┌─ DATA FOR THE TASK

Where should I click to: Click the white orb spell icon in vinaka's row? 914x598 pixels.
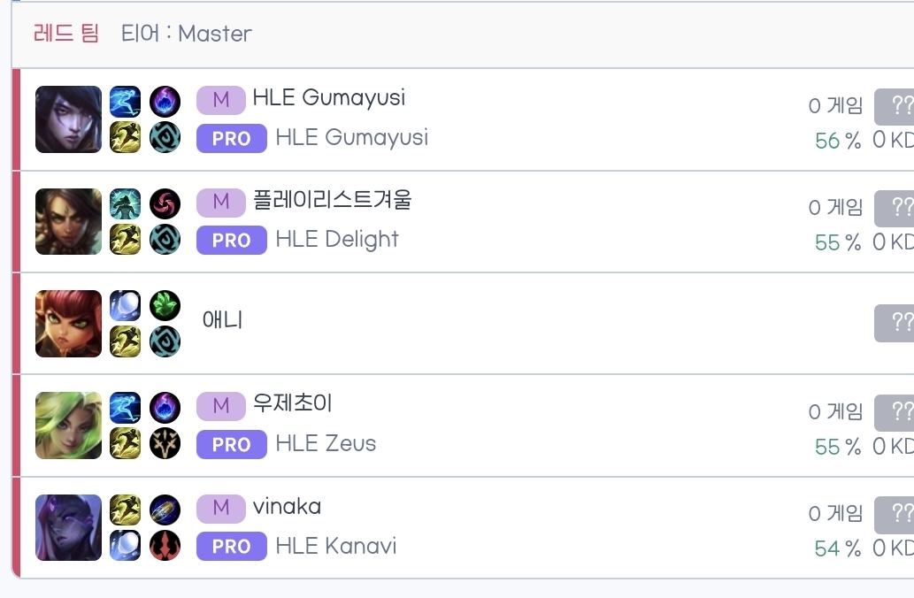125,545
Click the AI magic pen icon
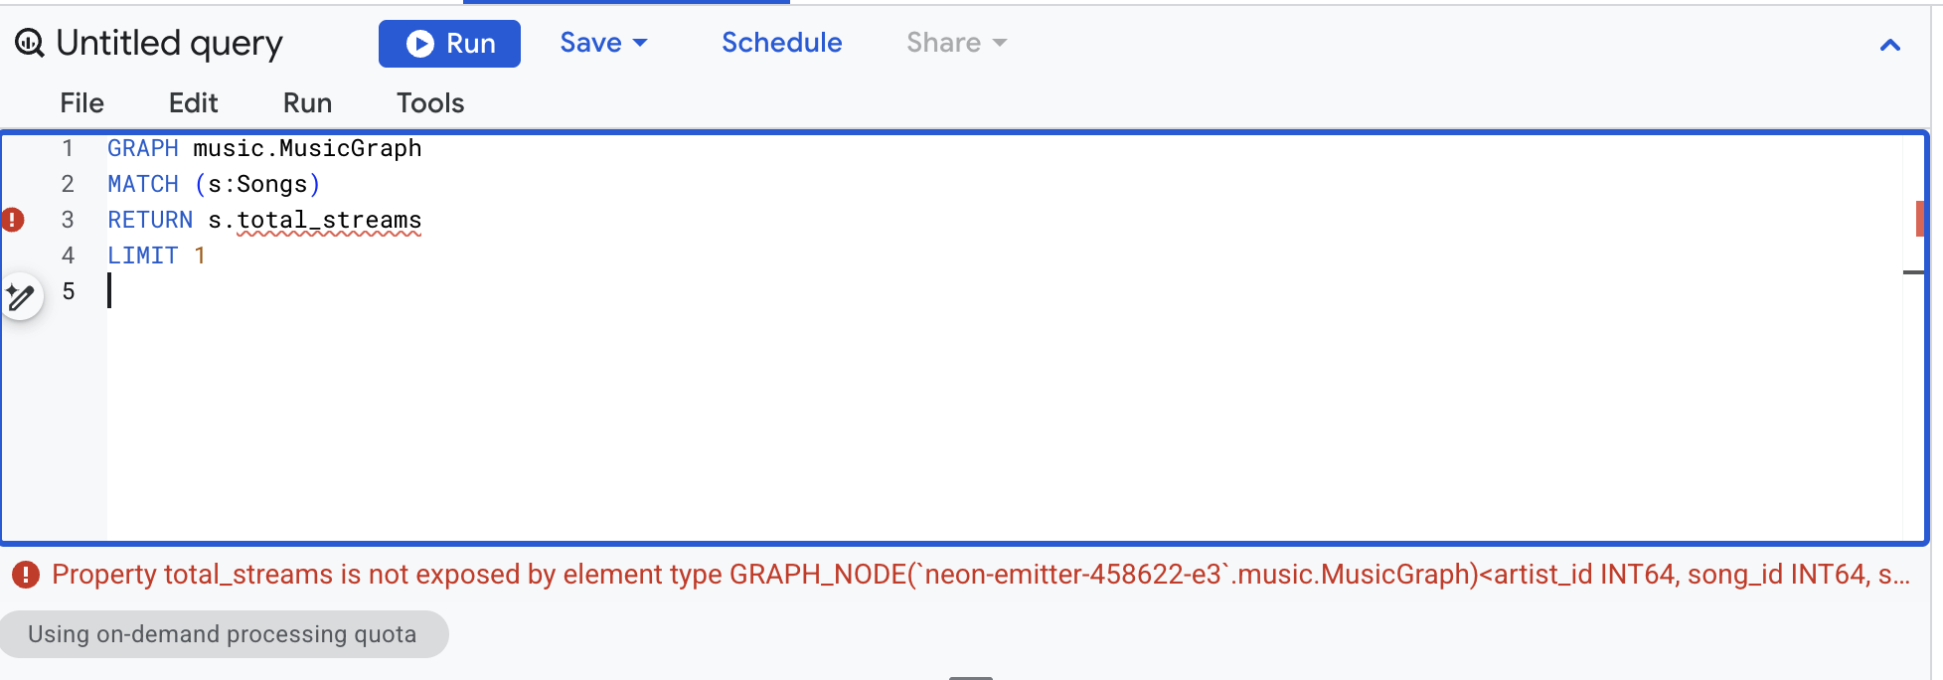 coord(21,296)
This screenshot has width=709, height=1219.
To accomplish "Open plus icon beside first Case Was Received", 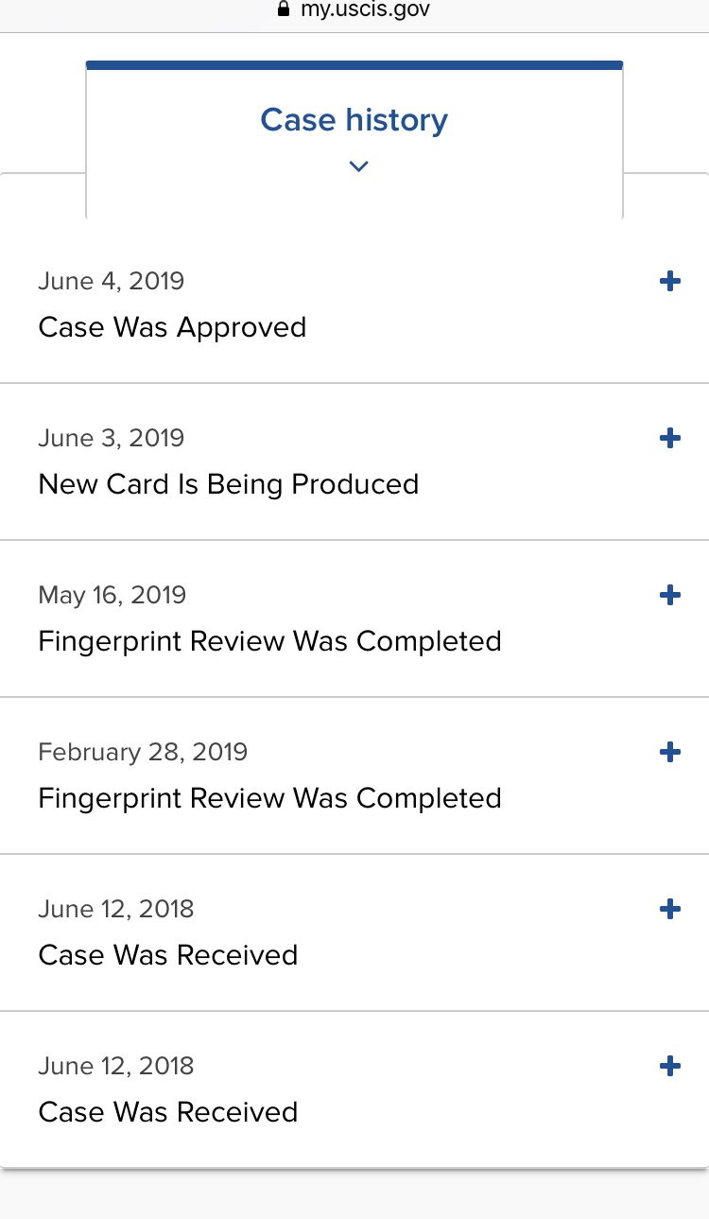I will click(x=669, y=909).
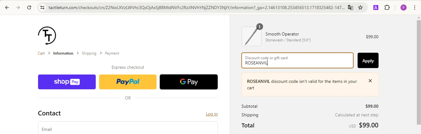
Task: Check out with Google Pay
Action: pos(189,82)
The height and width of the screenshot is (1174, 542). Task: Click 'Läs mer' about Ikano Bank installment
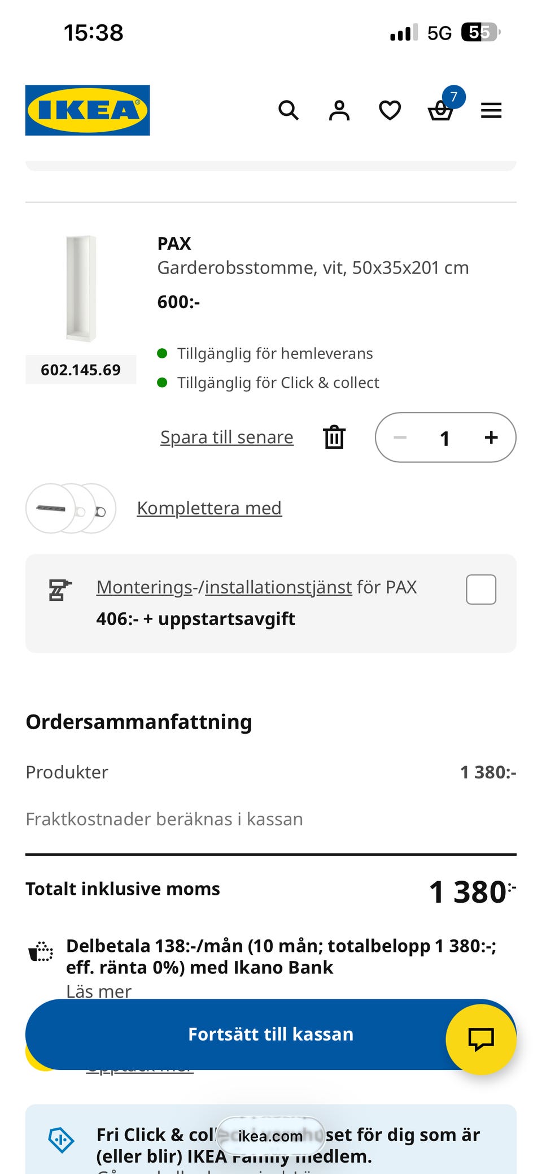(x=99, y=991)
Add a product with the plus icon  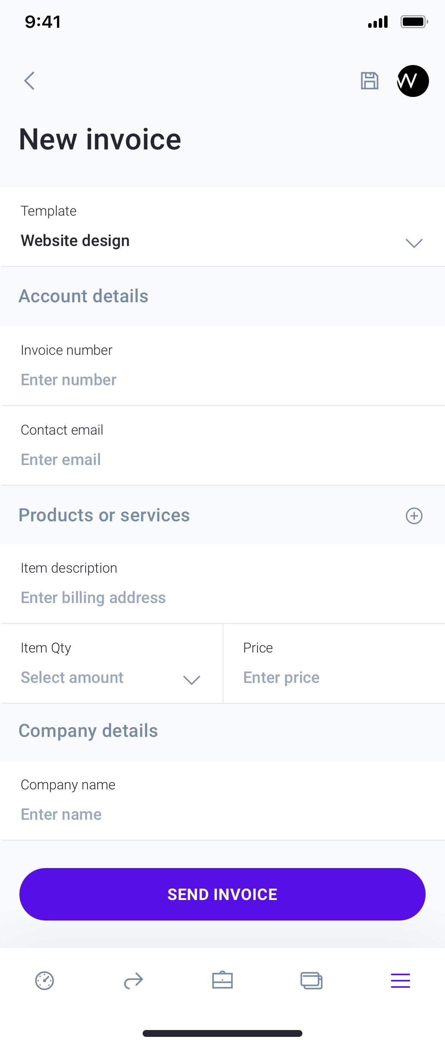414,516
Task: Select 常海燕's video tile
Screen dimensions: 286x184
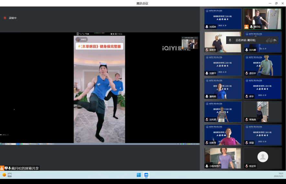Action: coord(262,111)
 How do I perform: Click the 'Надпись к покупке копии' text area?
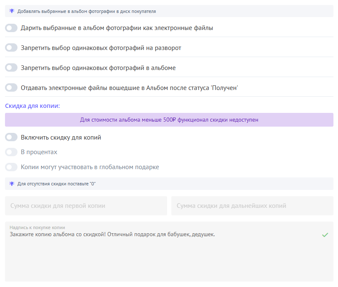coord(166,258)
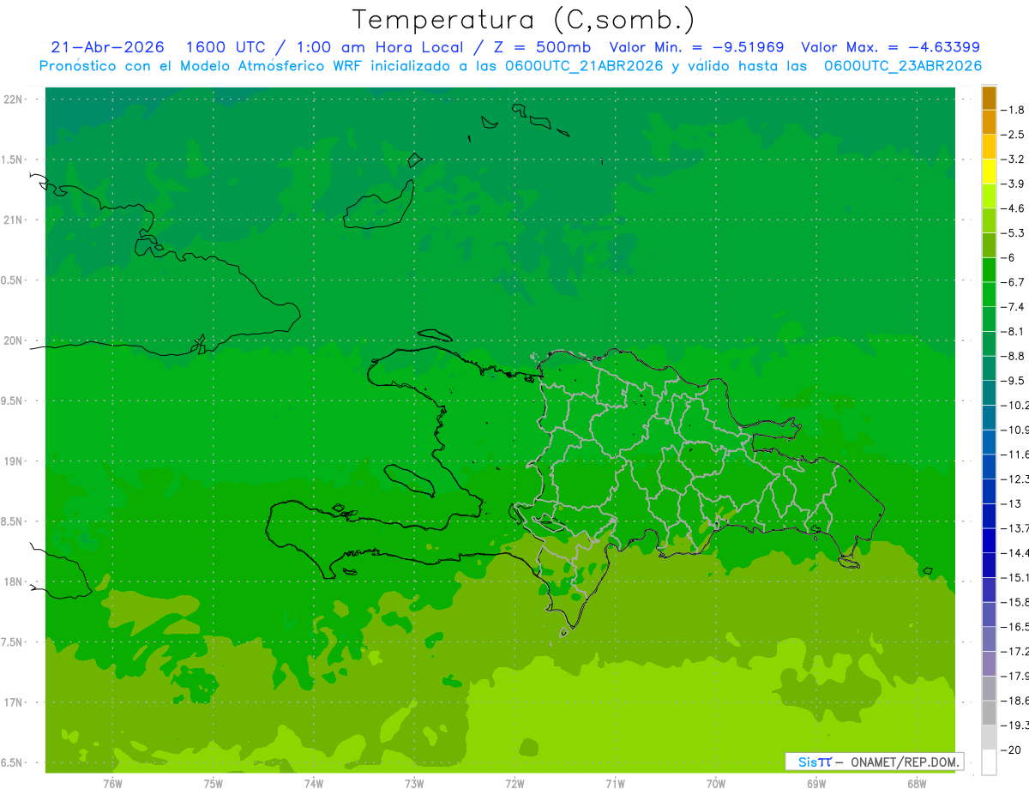Click the Valor Max. = -4.63399 text
Screen dimensions: 1029x795
click(890, 47)
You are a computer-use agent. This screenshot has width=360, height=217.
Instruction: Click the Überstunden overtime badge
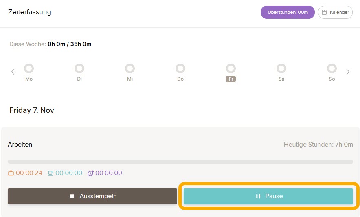(288, 12)
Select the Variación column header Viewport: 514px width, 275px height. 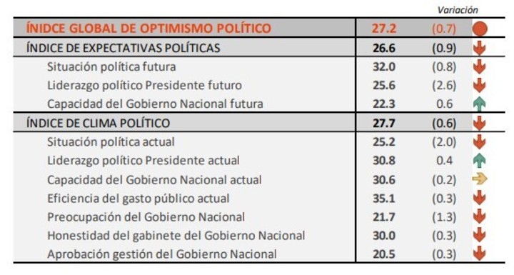(458, 10)
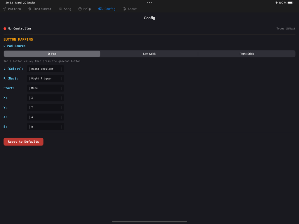The height and width of the screenshot is (224, 299).
Task: Click the battery icon in the status bar
Action: point(290,2)
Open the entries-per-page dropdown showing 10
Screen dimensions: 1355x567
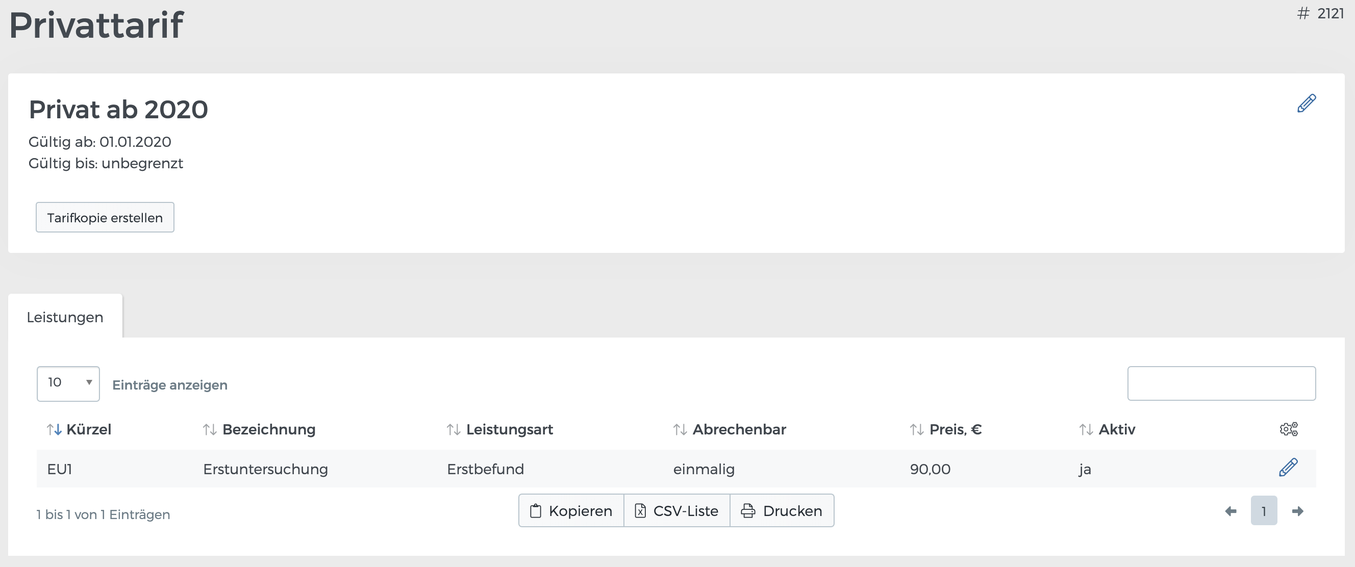point(67,383)

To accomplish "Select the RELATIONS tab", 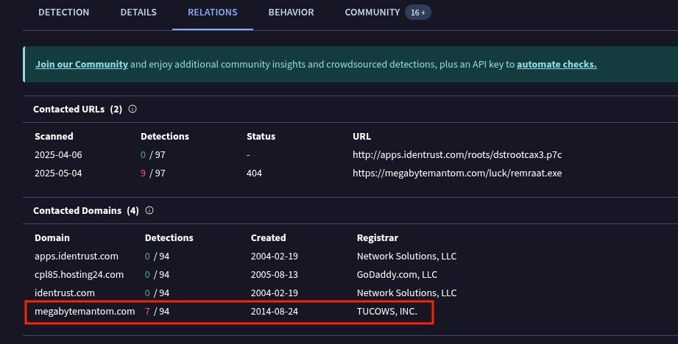I will click(x=212, y=12).
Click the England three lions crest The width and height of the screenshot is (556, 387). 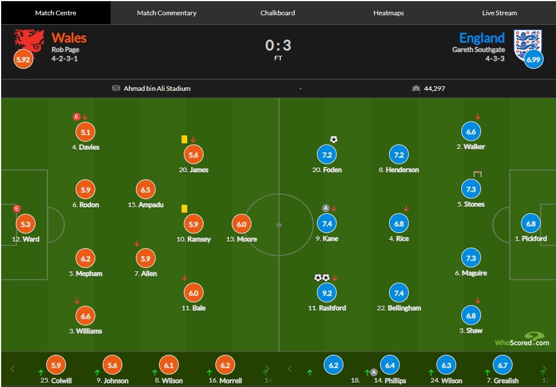click(528, 44)
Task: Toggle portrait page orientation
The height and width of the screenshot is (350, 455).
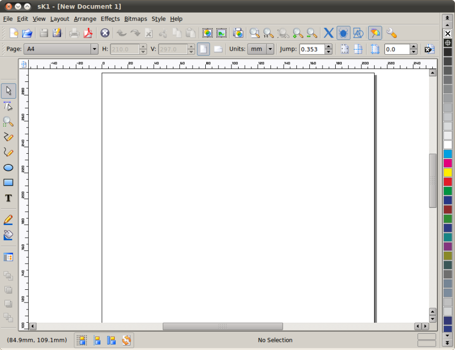Action: click(203, 49)
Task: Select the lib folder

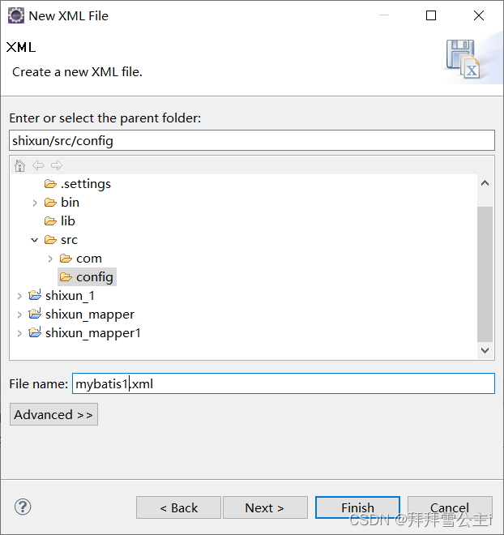Action: [67, 221]
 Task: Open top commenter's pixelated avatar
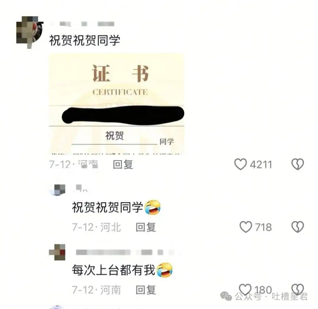point(30,32)
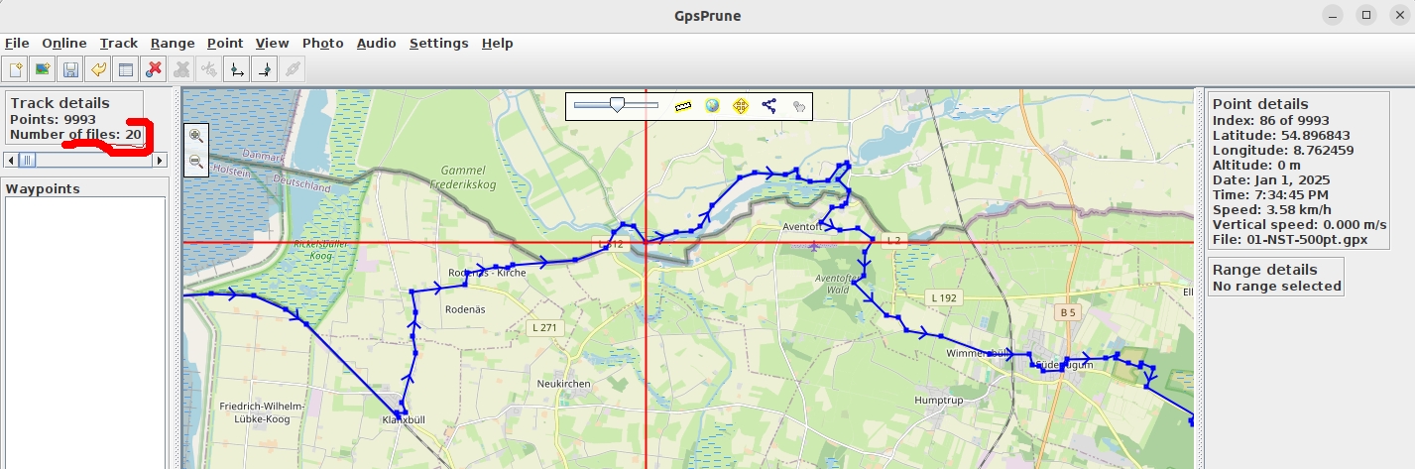Toggle map background with globe icon
Viewport: 1415px width, 469px height.
[712, 106]
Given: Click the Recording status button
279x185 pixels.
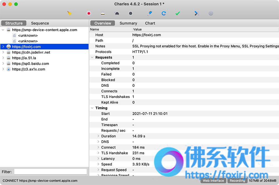Looking at the screenshot, I should [x=237, y=181].
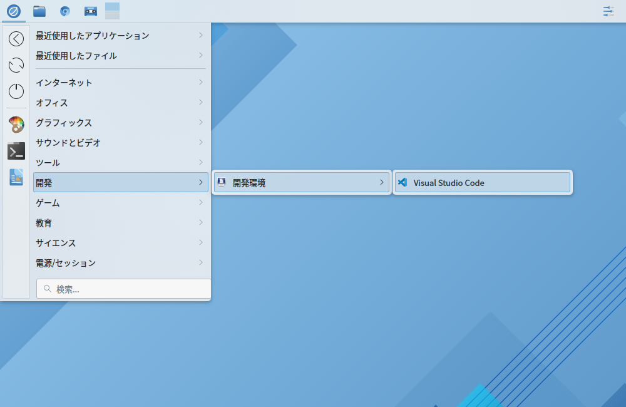
Task: Click the back arrow icon in sidebar
Action: tap(16, 39)
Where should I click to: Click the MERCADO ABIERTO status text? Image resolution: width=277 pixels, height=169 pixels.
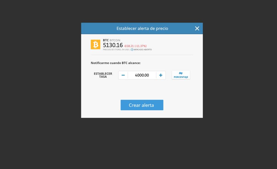pos(143,50)
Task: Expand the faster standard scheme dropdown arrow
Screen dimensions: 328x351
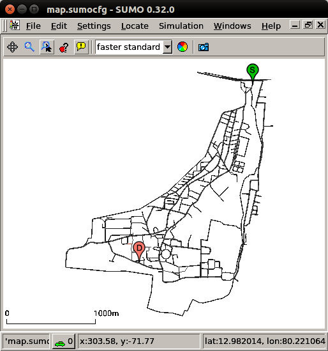Action: point(167,47)

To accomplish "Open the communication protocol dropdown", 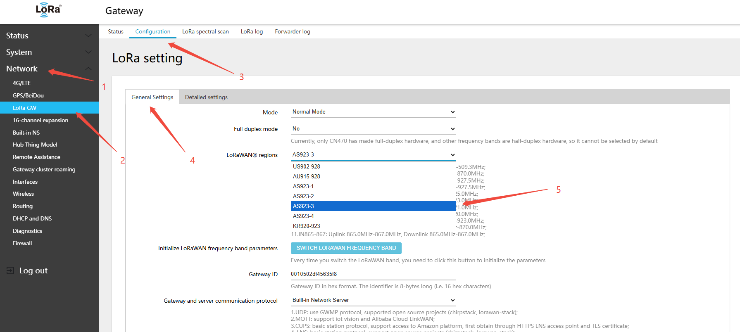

└─

TASK ITEM :: If a line in the records above contains the string "page", copy that line out.

EXERCISE OUTPUT ::
Open the entries-per-page dropdown showing 10
Task: Toggle portrait page orientation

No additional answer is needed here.